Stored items
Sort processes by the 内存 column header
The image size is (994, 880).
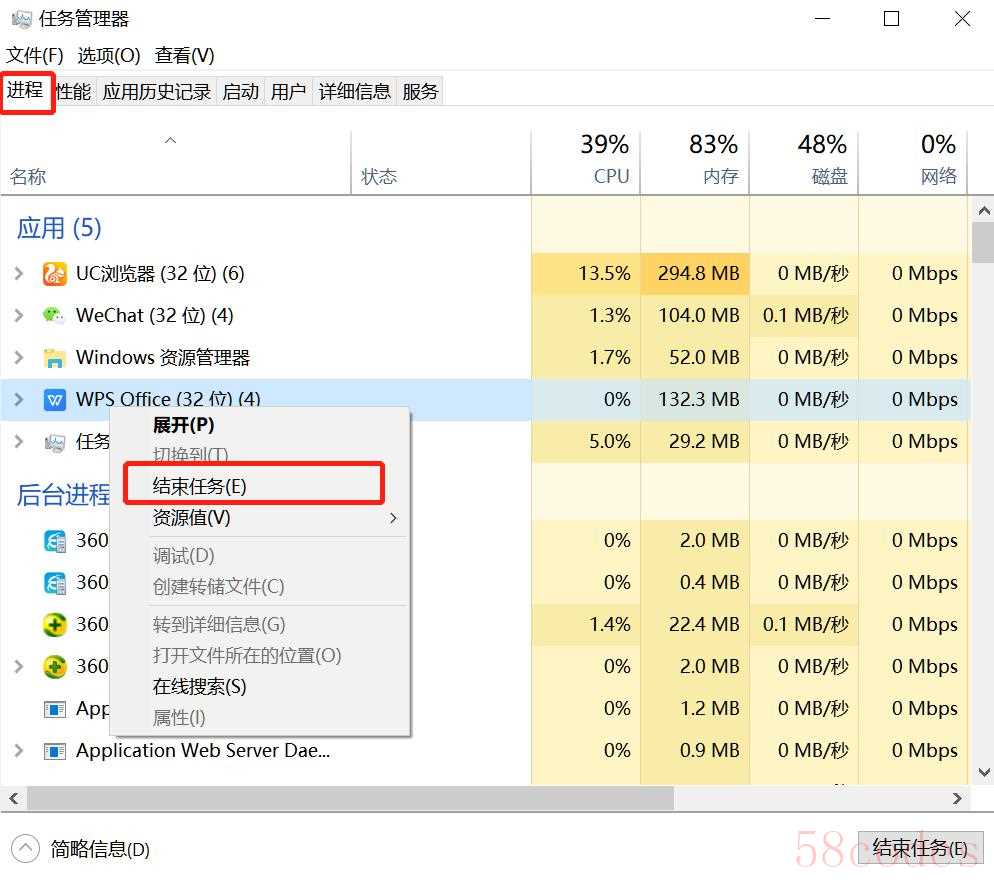tap(695, 160)
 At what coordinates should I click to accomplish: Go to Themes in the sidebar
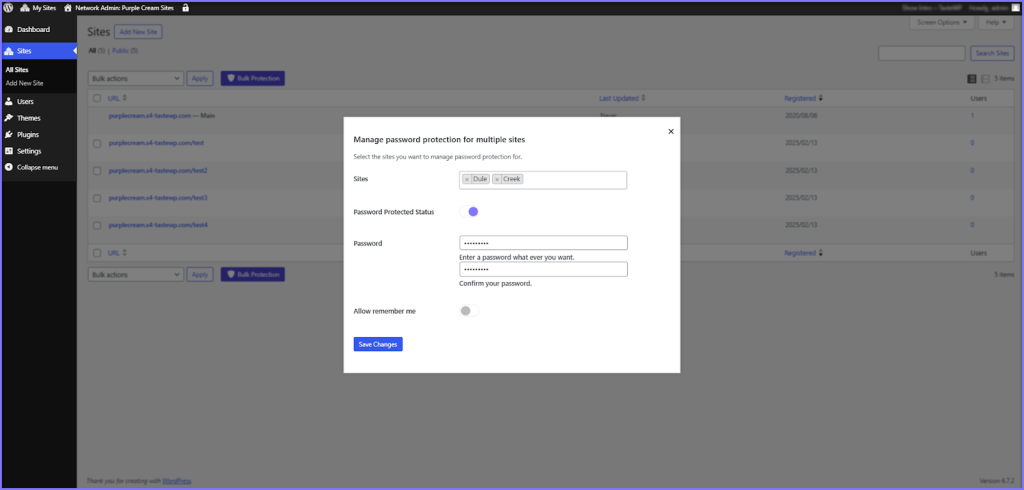pyautogui.click(x=28, y=118)
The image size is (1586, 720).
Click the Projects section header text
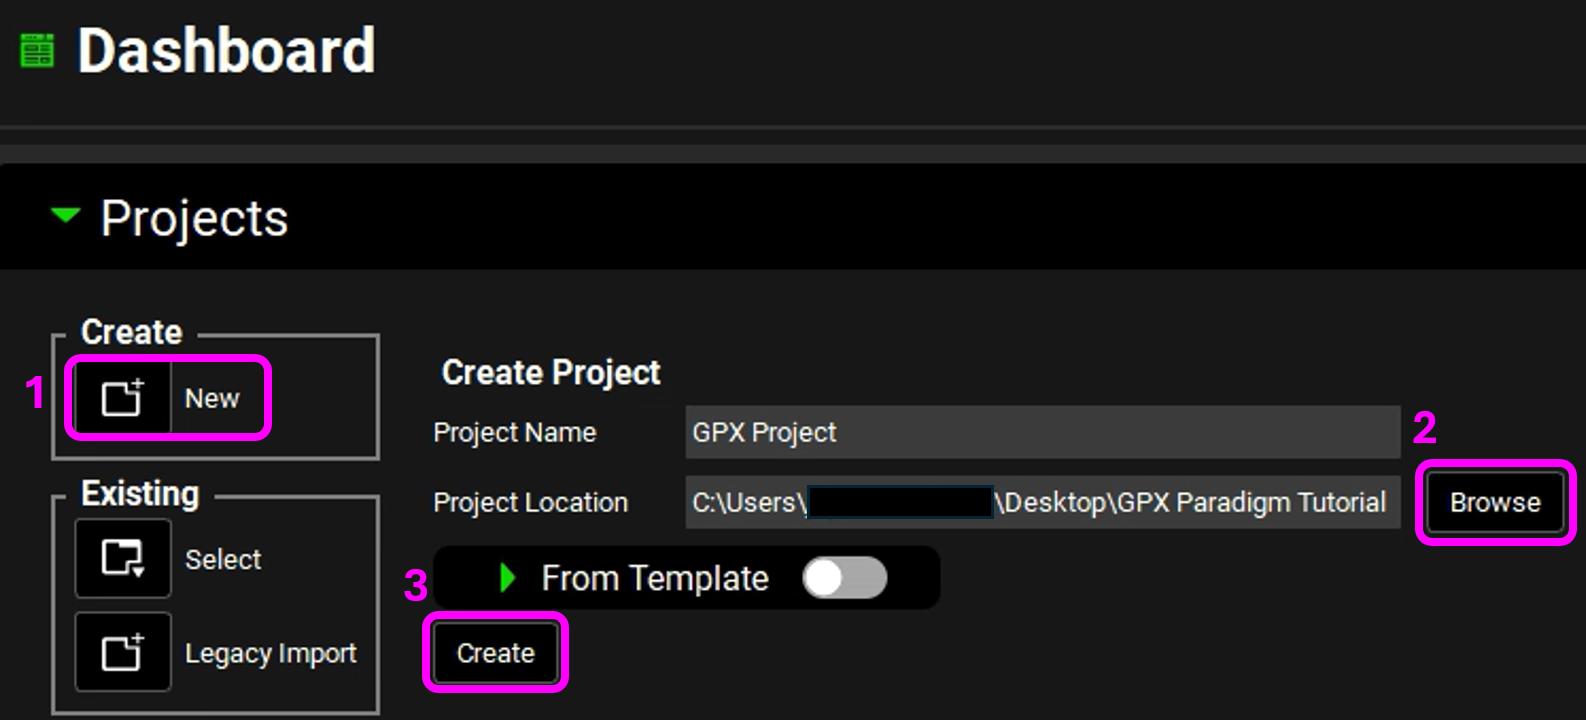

### EXERCISE
All of the data should be returned word for word, with each picture left out.

### RESULT OF THE TASK
Sort processes by the 内存 column header
The image size is (994, 880).
tap(695, 160)
 At what coordinates should I click to accomplish: Go to Themes in the sidebar
pyautogui.click(x=28, y=118)
The image size is (1586, 720).
Click the Projects section header text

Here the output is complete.